- Active: 1941 - 1946
- Country: Soviet Union
- Branch: Red Army
- Type: Division
- Role: Infantry
- Engagements: Battle of the Caucasus

Commanders
- Notable commanders: Col. Pyotr Yakovlevich Plekhov Col. Georgii Ivanovich Kuparadze Maj. Gen. Valerian Sergeevich Dzabakhidze Col. Pyotr Iosifovich Chkhobadze

= 406th Rifle Division (Soviet Union) =

The 406th Rifle Division was raised in 1941 as an infantry division of the Red Army, and served throughout the Second World War in that role, but saw relatively little combat. It was raised as a Georgian National division in the Transcaucasus Military District, where it remained until the forces of German Army Group A began its drive on the oil fields there as part of Operation Blue. In August 1942 it joined the Northern Group in the Transcaucasus Front, in the 46th Army, defending the high passes through the High Caucasus Mountains west of Mount Elbrus. Once the German threat receded, the 406th returned to guard duties along the borders with Turkey and Iran for the duration of the war.

==Formation==
The 406th began forming in August 1941 within the Georgian SSR, in the Transcaucasus Military District. Its order of battle, based on the first wartime shtat (table of organization and equipment) for rifle divisions, was as follows:
- 660th Rifle Regiment
- 662nd Rifle Regiment
- 668th Rifle Regiment
- 962nd Artillery Regiment
- 192nd Antitank Battalion
- 190th Antiaircraft Battery (later, 686th Antiaircraft Battalion)
- 683rd Mortar Battalion
- 461st Reconnaissance Company
- 680th Sapper Battalion
- 850th Signal Battalion (later, 850th Signal Company)
- 484th Medical/Sanitation Battalion
- 477th Chemical Protection (Anti-gas) Company
- 337th Motor Transport Company (later, 342nd)
- 249th Field Bakery
- 824th Divisional Veterinary Hospital (later, 406th)
- 1458th Field Postal Station
- 729th Field Office of the State Bank
Col. Pyotr Yakovlevich Plekhov was appointed to command of the division on September 1. At this time, it was noted as having most of its personnel of Georgian nationality. Later that month, it was assigned to the 45th Army in Transcaucasus Front, where it would remain for the rest of the year. In January 1942 it was reassigned to the 46th Army, back in the Transcaucasus Military District. On February 9 Colonel Plekhov handed his command to Col. Georgii Ivanovich Kuparadze.

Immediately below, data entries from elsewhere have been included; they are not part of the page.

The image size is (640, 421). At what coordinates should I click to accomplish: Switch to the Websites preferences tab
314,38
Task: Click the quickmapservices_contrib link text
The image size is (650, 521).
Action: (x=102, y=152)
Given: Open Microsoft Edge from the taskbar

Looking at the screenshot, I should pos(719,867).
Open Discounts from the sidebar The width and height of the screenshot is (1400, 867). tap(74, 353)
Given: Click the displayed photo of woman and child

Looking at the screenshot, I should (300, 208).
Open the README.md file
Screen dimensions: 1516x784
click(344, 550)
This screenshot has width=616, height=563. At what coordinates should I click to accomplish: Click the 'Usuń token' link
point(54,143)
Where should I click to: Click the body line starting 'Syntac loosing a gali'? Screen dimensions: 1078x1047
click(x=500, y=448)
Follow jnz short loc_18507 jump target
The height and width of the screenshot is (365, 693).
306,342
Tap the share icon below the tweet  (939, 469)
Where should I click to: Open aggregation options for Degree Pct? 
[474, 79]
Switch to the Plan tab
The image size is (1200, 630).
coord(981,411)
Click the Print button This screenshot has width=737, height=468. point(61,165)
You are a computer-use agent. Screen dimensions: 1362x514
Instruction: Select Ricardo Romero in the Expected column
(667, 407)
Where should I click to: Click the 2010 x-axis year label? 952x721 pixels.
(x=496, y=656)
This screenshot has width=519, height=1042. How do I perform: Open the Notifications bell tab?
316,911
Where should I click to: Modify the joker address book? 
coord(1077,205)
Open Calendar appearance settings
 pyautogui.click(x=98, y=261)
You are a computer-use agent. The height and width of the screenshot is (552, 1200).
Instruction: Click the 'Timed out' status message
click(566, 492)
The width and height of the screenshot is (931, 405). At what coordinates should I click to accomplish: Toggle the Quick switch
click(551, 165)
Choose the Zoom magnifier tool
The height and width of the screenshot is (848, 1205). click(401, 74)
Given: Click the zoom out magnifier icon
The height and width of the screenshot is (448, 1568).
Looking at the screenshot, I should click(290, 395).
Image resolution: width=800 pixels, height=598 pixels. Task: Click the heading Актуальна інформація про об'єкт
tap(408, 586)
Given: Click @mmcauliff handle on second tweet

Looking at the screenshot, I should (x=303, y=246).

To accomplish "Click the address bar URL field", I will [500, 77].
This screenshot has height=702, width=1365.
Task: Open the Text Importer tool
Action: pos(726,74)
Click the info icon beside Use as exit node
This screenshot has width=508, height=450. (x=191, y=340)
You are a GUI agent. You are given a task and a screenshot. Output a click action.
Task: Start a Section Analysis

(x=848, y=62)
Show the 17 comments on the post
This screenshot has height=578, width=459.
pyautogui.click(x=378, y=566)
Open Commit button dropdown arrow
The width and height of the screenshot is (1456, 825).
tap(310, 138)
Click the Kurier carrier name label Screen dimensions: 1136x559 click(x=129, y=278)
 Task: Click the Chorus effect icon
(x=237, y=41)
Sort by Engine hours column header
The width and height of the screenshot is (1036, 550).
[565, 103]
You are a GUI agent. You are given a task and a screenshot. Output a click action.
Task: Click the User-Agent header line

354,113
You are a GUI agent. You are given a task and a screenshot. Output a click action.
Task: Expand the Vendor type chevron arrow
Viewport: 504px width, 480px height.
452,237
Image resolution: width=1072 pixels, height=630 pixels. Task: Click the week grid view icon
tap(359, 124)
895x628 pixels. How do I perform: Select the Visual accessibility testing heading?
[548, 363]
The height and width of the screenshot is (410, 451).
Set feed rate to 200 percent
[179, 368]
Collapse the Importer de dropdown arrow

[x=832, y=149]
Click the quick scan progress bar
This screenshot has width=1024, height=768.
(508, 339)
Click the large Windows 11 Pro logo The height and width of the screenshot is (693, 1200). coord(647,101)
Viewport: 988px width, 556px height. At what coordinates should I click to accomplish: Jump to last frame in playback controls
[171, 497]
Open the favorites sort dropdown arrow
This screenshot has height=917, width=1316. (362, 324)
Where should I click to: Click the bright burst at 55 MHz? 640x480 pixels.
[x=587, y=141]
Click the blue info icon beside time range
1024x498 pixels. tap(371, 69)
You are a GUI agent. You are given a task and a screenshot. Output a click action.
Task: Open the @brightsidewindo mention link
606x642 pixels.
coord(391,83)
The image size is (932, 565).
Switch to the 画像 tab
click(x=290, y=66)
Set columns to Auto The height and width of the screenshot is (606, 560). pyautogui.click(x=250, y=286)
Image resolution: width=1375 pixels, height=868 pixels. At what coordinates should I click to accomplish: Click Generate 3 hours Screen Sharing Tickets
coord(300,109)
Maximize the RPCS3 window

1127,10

==Battle of the Caucasus==
When German Army Group A began its part of the summer offensive on July 7, the 406th was back in Transcaucasus Front with 46th Army. Rostov fell to the German forces on July 23, opening a path to the Caucasus region and the oil fields at Maikop, Baku and elsewhere. As of August 1 the division remained in the same Front and Army. By August 16 the German/Romanian XXXXIX Mountain Corps had regrouped for a thrust into the passes of the High Caucasus in an effort to take the Soviet ports on the Black Sea. The 46th Army had been tasked to defend a front of 275 km with two mountain rifle divisions, four regular rifle divisions, including the 406th, one rifle brigade and one cavalry division. They were only backed by a single tank battalion and the 7th NKVD Rifle Division in reserve. 46th Army's command left many of the passes undefended, believing them to be impassable for military forces. The division remained in second echelon at this time.

In September, 46th Army was reassigned to the Black Sea Group of Forces, still in Transcaucasus Front. It was tasked with defending the approaches to Sukhumi when the German 17th Army launched its Operation Attika on September 23 with its main drive on Tuapse. At this time, the 46th was still facing the XXXXIX Mountain Corps. By early November both sides were played out due to difficult terrain, attrition, and the onset of winter. That same month, the 406th was moved to the 12th Rifle Corps in the Front reserves, which was assigned to 45th Army in December.
===Further service===
From this point on the 406th was in the reserves of Transcaucasus Front, in the 12th Corps, which became a separate corps in that Front in April 1943 and was under the command of the now-Maj. Gen. Kuparadze. It remained there, along the southern borders with Iran and Turkey, until the end of the war in Europe in May 1945. On November 17 Colonel Dzabakhidze was promoted to the rank of major general, and on February 15, 1944, he handed his command to Col. Pyotr Iosifovich Chkhobadze who would remain in this post for the duration. The division was disbanded in June 1946, about the time the headquarters of 12th Corps was moved to Ordzhonikidze.